* [AIM OF THE EXERCISE]: Rewrite all of the item position entries with "scrollbar" replaced by "scroll bar" and everything else unchanged, leaving the pictures out of your answer.
***** EXTRACTED DATA *****
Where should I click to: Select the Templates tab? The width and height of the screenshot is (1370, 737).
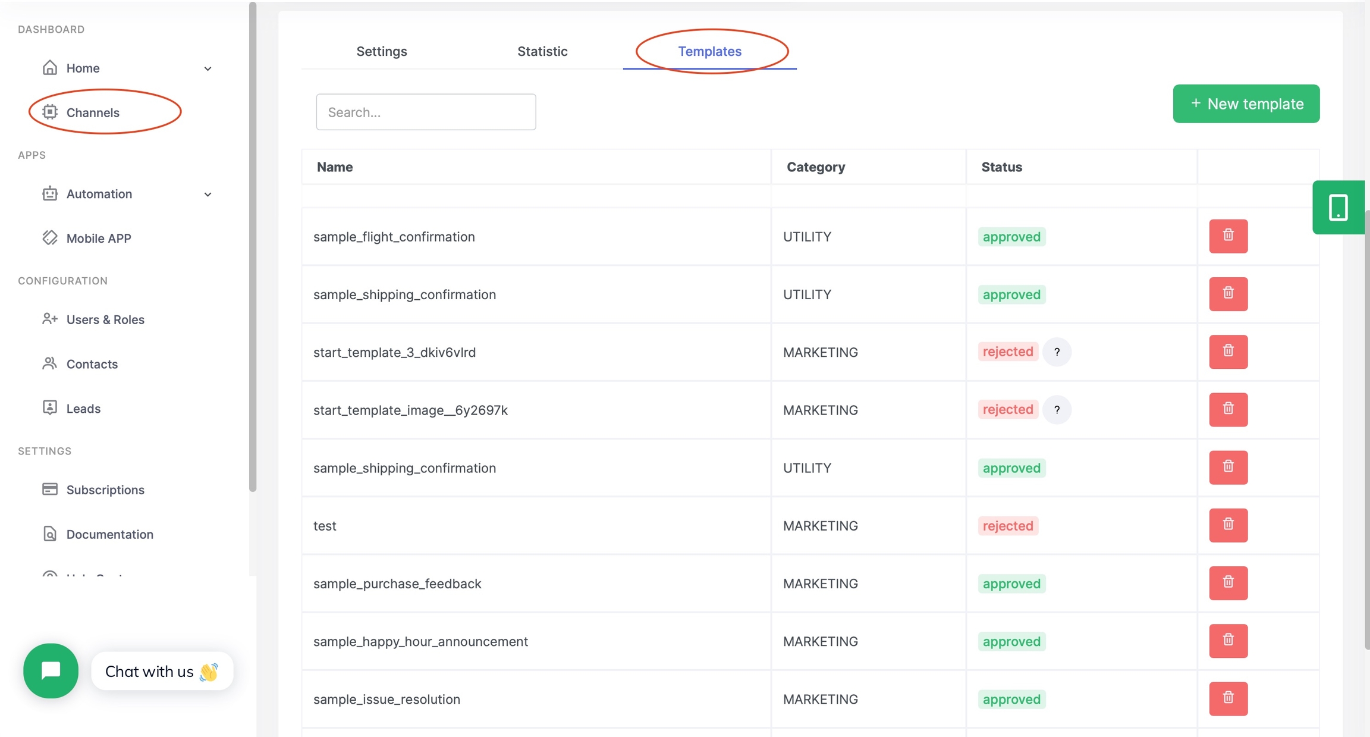pos(709,51)
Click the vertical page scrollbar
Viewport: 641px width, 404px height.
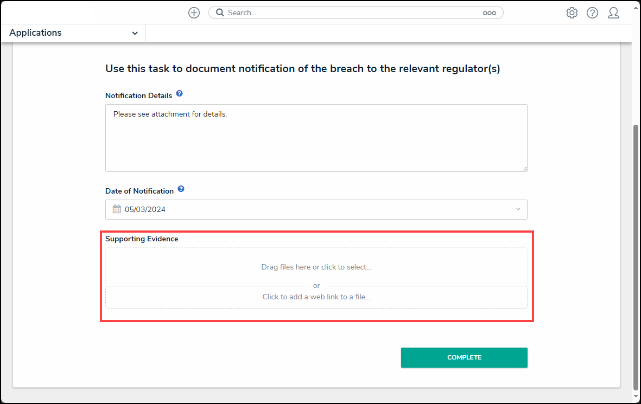[x=636, y=255]
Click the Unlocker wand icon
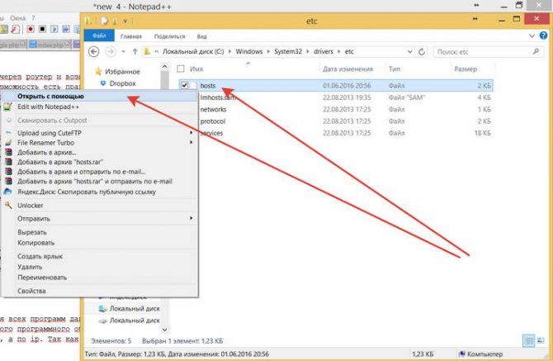The width and height of the screenshot is (553, 361). point(9,205)
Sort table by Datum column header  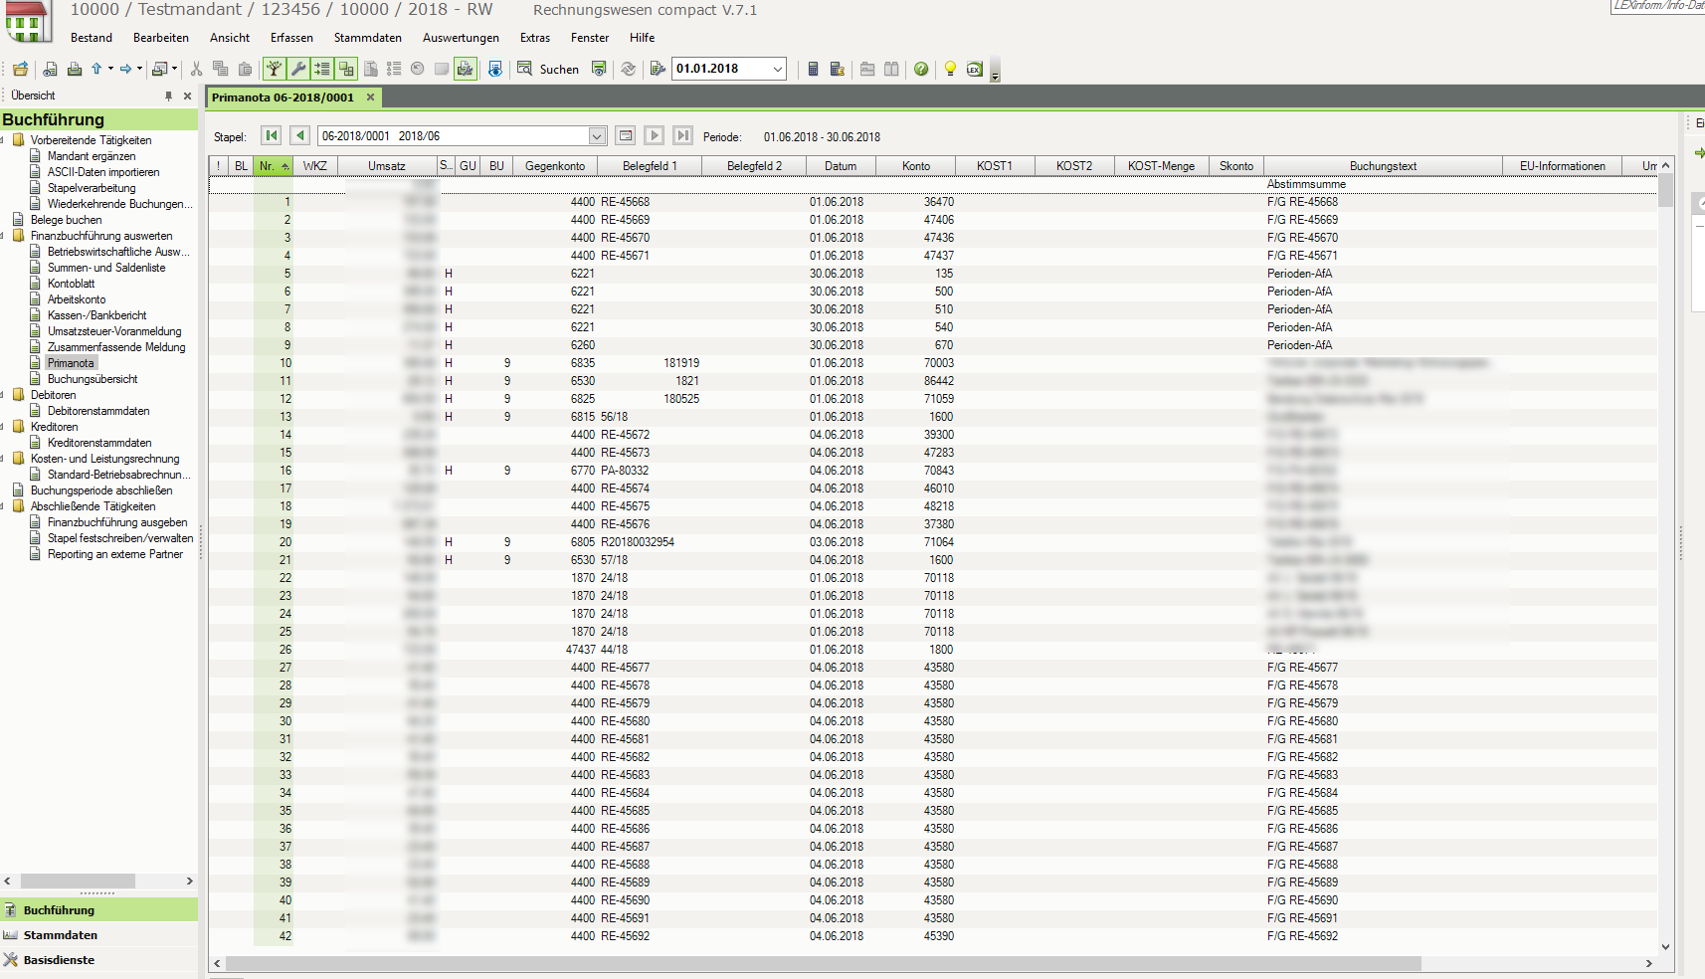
*****
* [EXERCISE RESPONSE]:
Where should I click to: Select the Templates tab? The width and height of the screenshot is (1370, 737).
pos(709,51)
Click the vertical page scroll bar
Viewport: 641px width, 404px height.
[x=636, y=255]
Click the Unlocker wand icon
The width and height of the screenshot is (553, 361). point(9,205)
Sort table by Datum column header  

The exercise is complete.